Publié le 5 avril 2017

La rétine, si précieuse, si fragile

La rétine joue un rôle crucial pour la vision. Située en arrière-plan de l’œil et couvrant les trois quarts de sa paroi interne, elle comprend des millions de photorécepteurs qui transforment les signaux lumineux en signaux électriques. Plusieurs facteurs tels que l’âge, le tabagisme, l’exposition aux UV ou encore des facteurs génétiques peuvent entraîner la dégénérescence de la rétine, dont souffrent aujourd'hui des millions de personnes. Lorsque les cellules photoréceptrices meurent, les neurones de la rétine ne sont quant à eux pas affectés.

L'ambition des implants rétiniens est de faire en sorte que les personnes aveugles retrouvent une autonomie suffisante pour se déplacer et réaliser, seuls, certaines tâches de la vie courante. Ce traitement vise les patient·e·s atteint·e·s de rétinite pigmentaire, responsable de cécité dès l'adolescence, ainsi que d'autres maladies, comme la dégénérescence maculaire liée à l'âge, qui affecte des populations plus âgées et plus nombreuses.
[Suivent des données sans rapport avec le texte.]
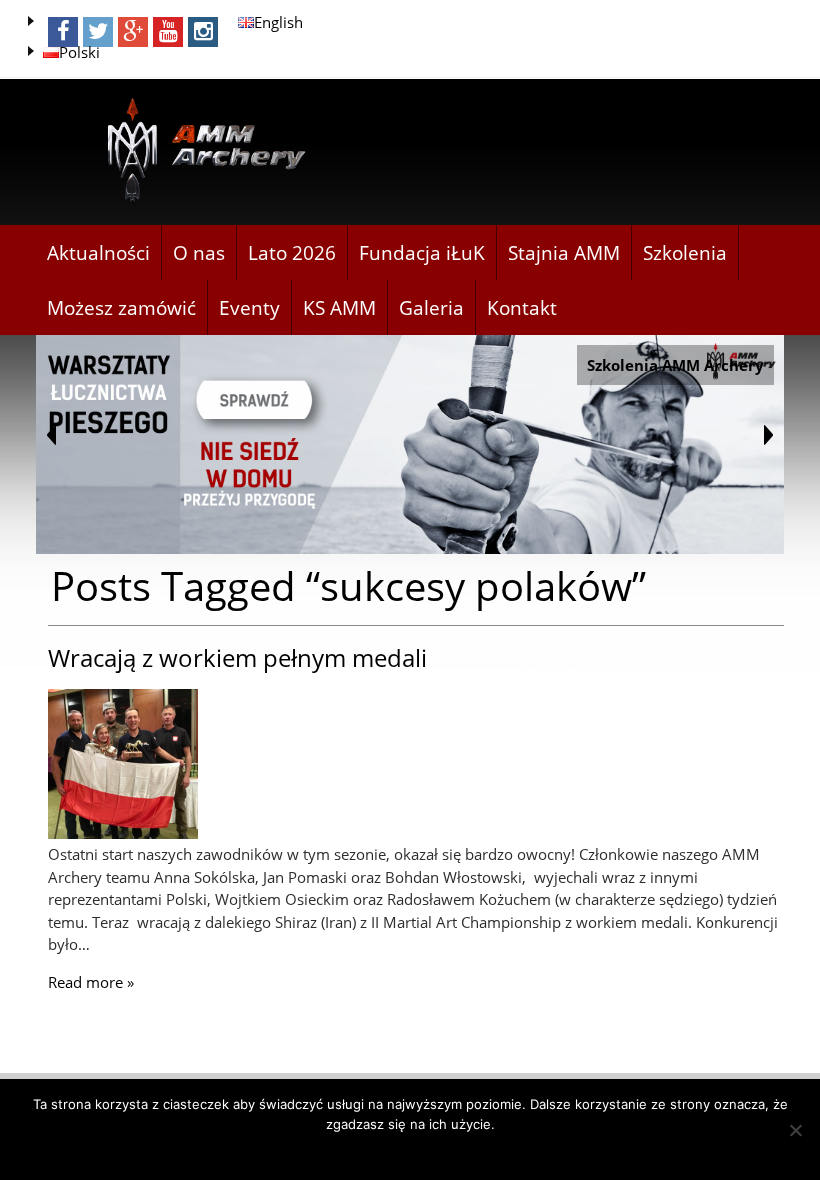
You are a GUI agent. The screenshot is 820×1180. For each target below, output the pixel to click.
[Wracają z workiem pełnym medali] (123, 833)
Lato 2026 (292, 253)
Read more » (91, 982)
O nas (199, 253)
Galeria (431, 308)
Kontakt (522, 308)
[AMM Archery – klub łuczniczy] (198, 151)
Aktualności (98, 253)
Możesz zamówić (121, 308)
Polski (79, 52)
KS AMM (339, 308)
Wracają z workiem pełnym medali (237, 657)
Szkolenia (685, 253)
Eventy (249, 308)
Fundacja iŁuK (422, 253)
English (278, 22)
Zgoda (410, 1150)
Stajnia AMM (564, 253)
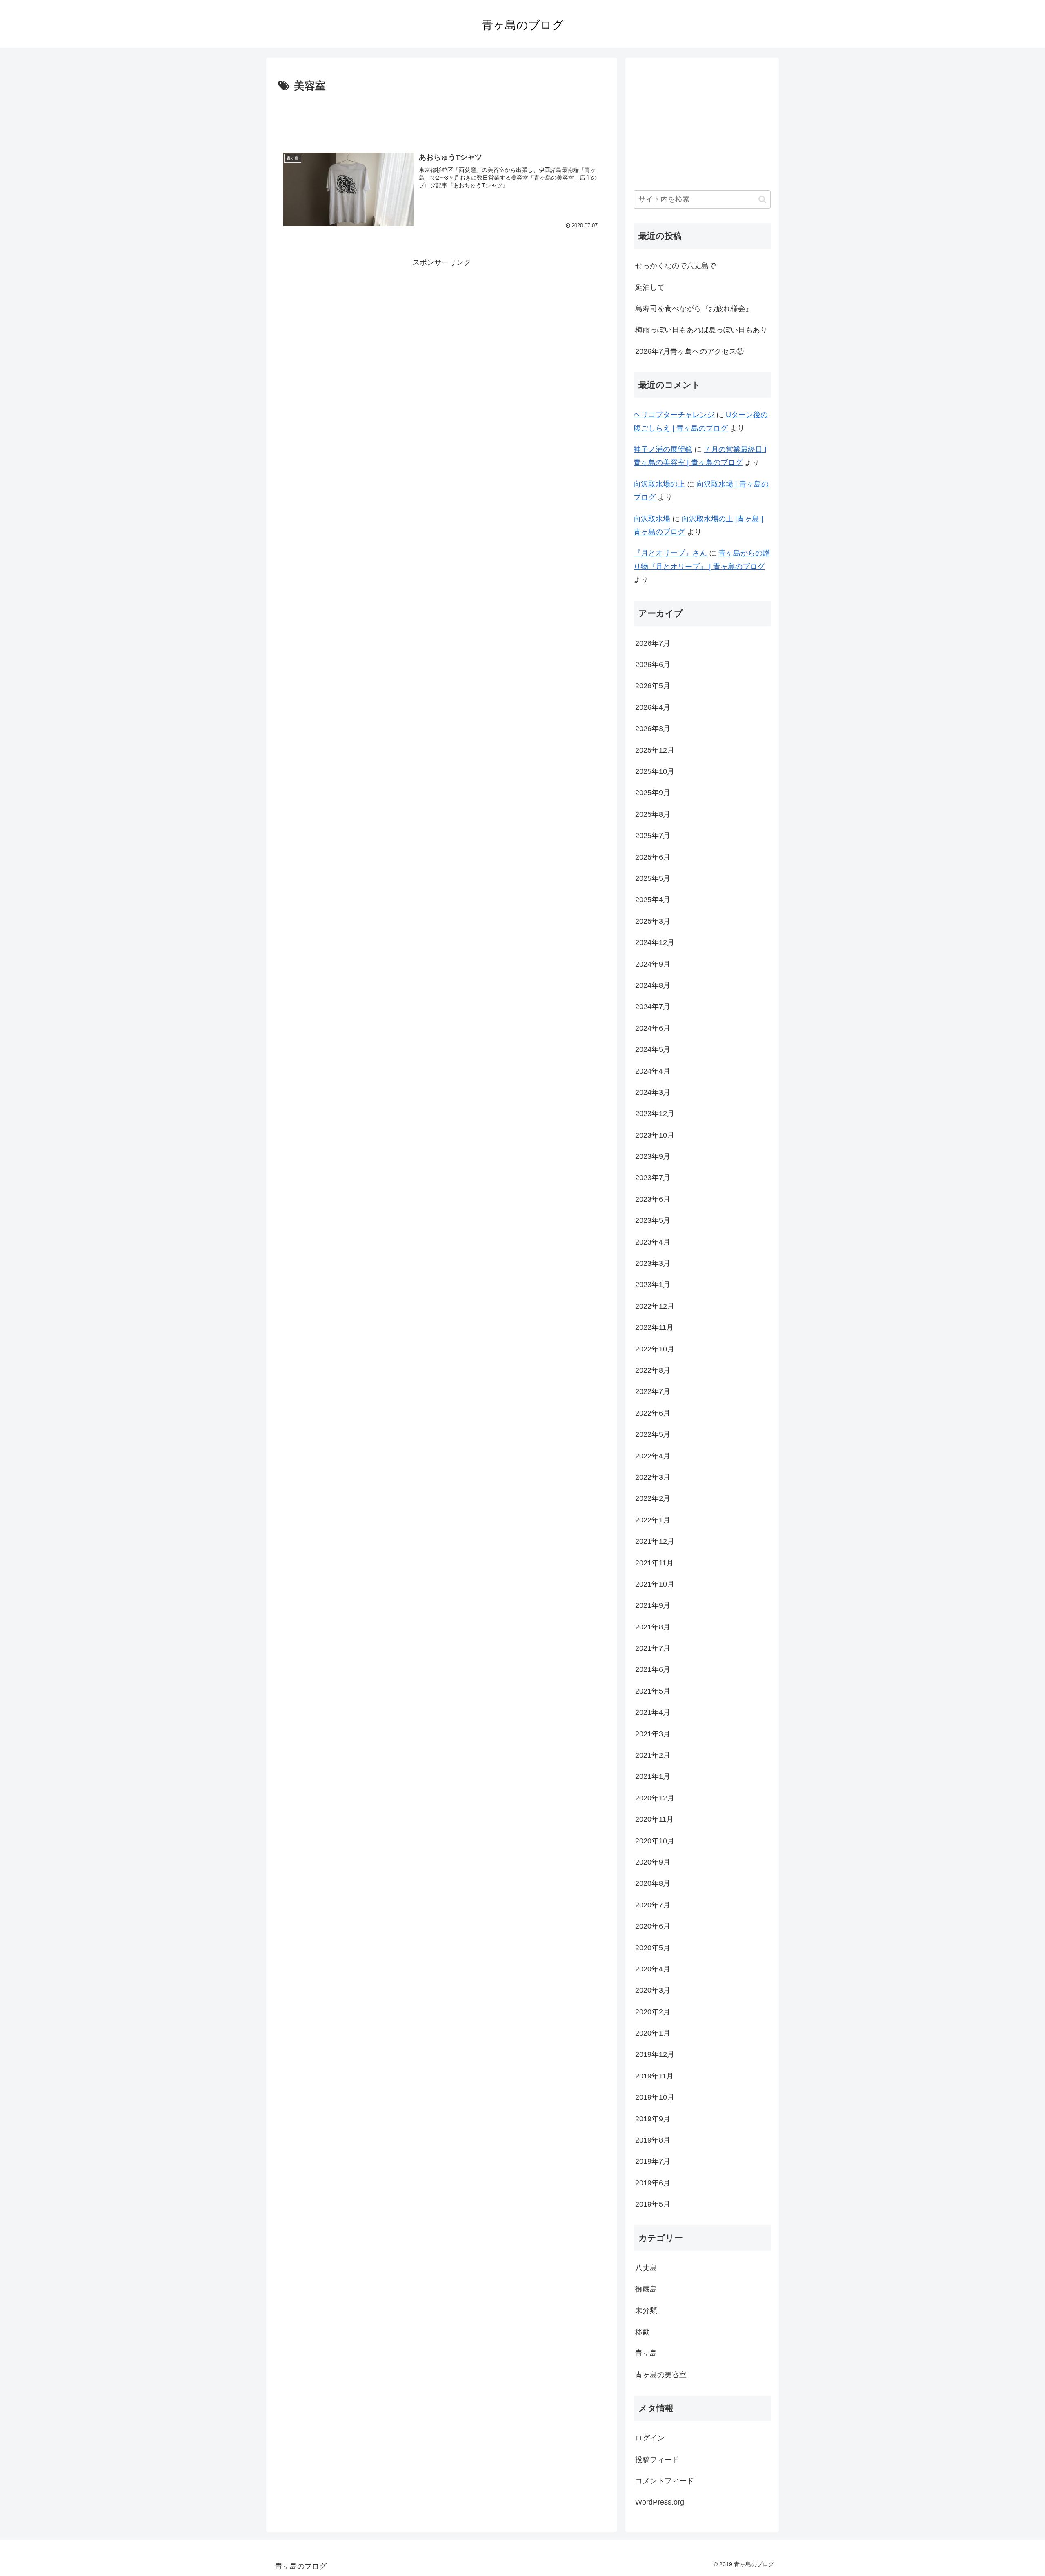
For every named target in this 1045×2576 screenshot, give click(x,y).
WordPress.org (659, 2502)
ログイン (650, 2438)
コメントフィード (664, 2481)
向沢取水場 (652, 519)
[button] (762, 199)
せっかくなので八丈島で (675, 266)
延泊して (650, 287)
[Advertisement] (441, 118)
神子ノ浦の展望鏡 (663, 449)
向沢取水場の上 (659, 484)
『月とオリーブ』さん (670, 553)
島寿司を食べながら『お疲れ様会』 (694, 308)
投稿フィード (657, 2460)
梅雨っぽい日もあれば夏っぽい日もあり (701, 330)
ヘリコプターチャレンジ (674, 415)
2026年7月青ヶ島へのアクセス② (689, 351)
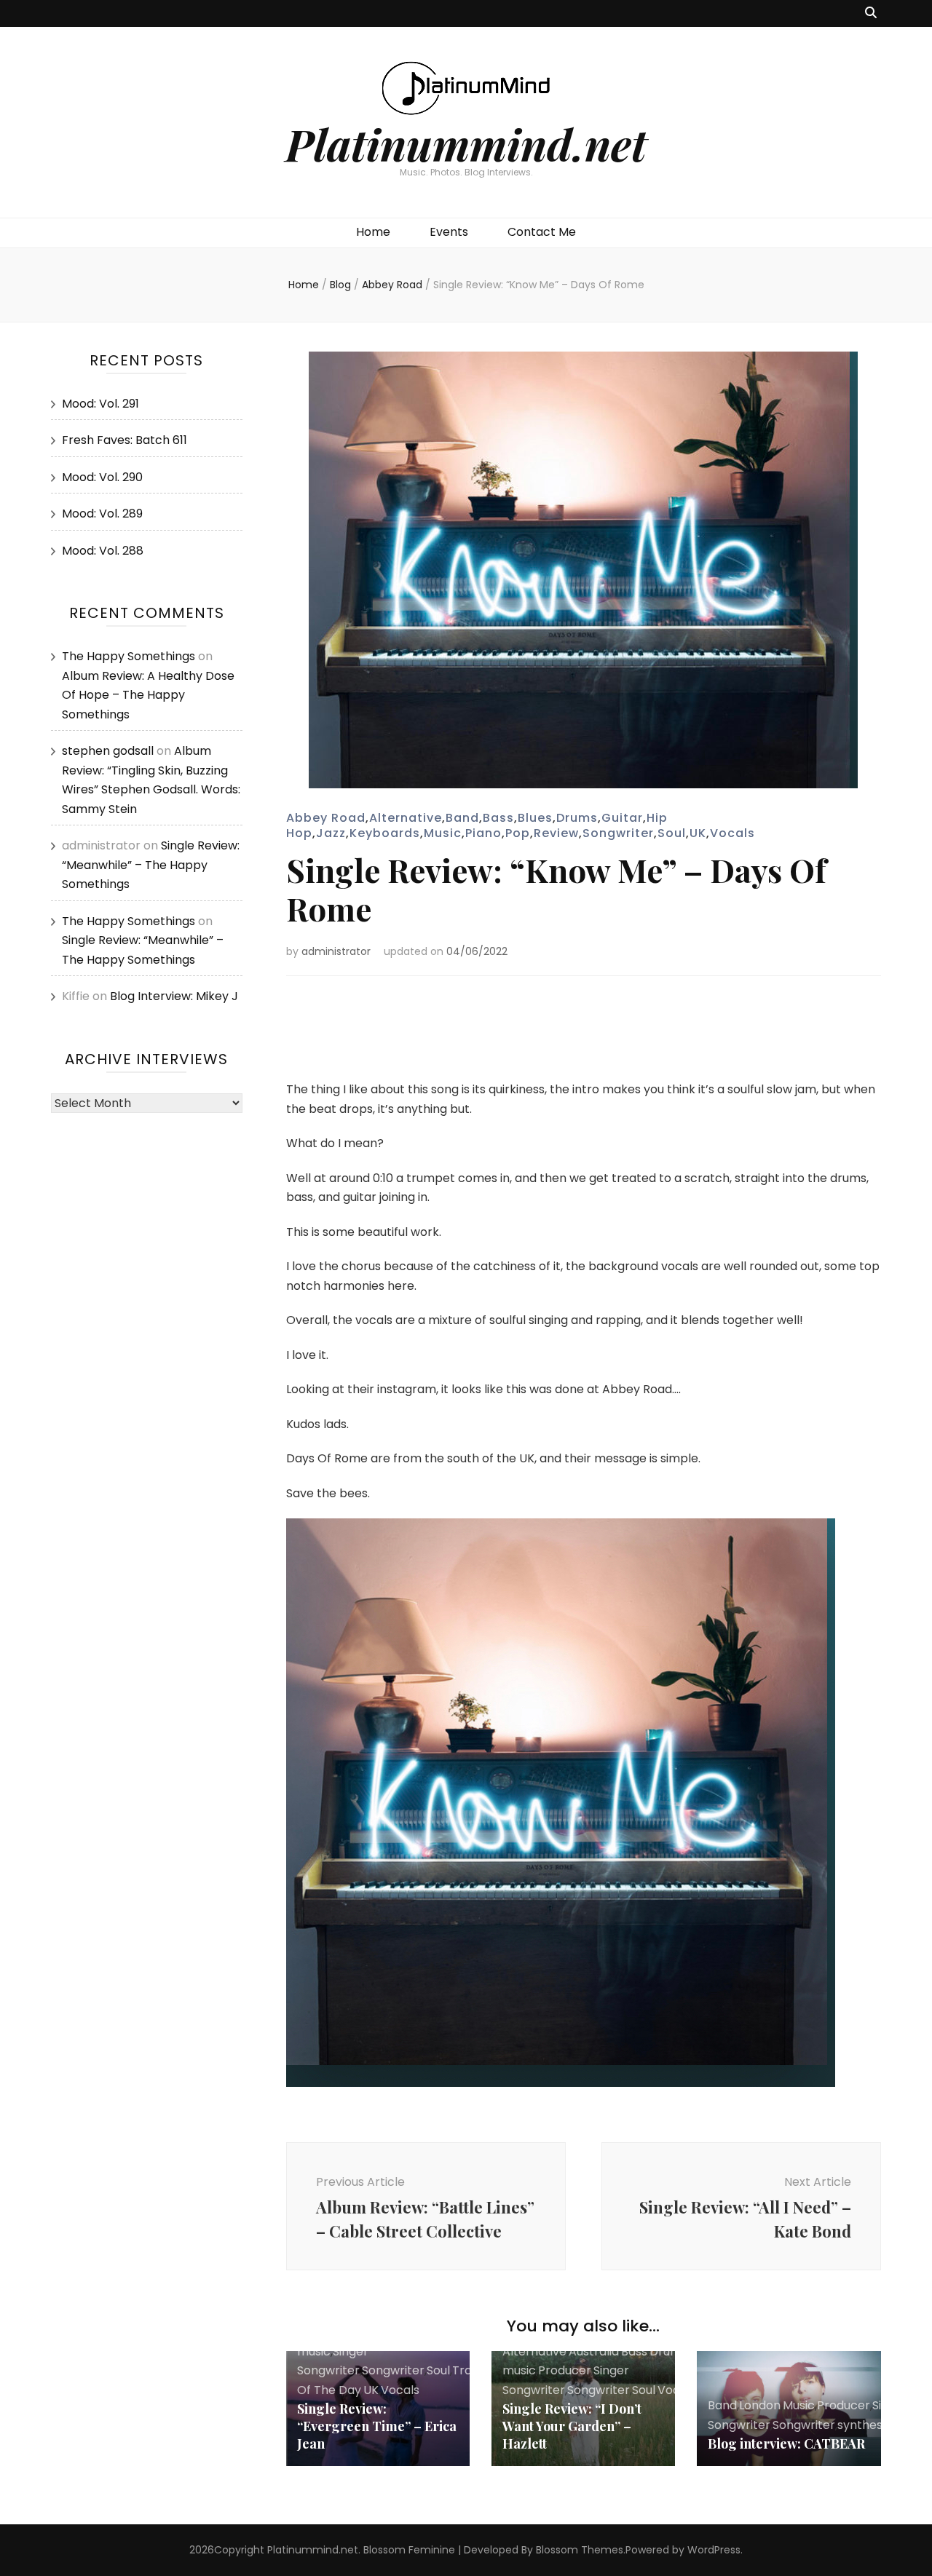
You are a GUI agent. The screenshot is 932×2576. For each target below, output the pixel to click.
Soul (671, 833)
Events (449, 231)
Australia (594, 2351)
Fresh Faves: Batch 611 (124, 440)
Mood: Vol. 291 (100, 403)
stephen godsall (108, 750)
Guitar (622, 817)
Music (443, 833)
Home (373, 231)
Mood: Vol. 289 (102, 513)
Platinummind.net (466, 143)
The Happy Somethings (128, 656)
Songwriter (618, 833)
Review (556, 833)
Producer (564, 2370)
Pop (517, 833)
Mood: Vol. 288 (102, 550)
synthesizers (873, 2425)
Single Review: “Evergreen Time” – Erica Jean (377, 2426)
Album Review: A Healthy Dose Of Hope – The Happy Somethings (148, 695)
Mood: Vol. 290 (102, 477)
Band (462, 817)
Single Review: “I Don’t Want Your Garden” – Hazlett (571, 2426)
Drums (577, 817)
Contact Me (542, 231)
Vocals (732, 833)
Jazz (331, 833)
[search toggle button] (871, 13)
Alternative (405, 817)
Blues (535, 817)
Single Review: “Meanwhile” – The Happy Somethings (151, 864)
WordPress (714, 2550)
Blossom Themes (579, 2550)
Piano (483, 833)
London (760, 2405)
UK (698, 833)
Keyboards (385, 833)
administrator (336, 951)
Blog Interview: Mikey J (174, 996)
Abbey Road (326, 817)
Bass (498, 817)
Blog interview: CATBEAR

La technologie des implants rétiniens

La rétine artificielle se substitue aux photorécepteurs. Concrètement, il s’agit d'une puce de trois millimètres de large sur trois de long, fixés sur ou sous la rétine et connectée à un petit appareillage placé sous un pli de peau derrière l'oreille. Les électrodes stimulent électriquement les neurones rétiniens à travers le nerf optique, envoyant ainsi l'image correspondant à celle formée au fond de l’œil.

Les premiers dispositifs ont été testés dans les années 1990. Un nouvel implant, développé par une équipe de l’Institut italien de technologie de Gênes a donné des résultats concluants sur des rats. Les chercheur·euse·s prévoient d’effectuer les premiers essais cliniques à la fin de l’année 2017 et de recueillir les résultats préliminaires au cours de l’année 2018.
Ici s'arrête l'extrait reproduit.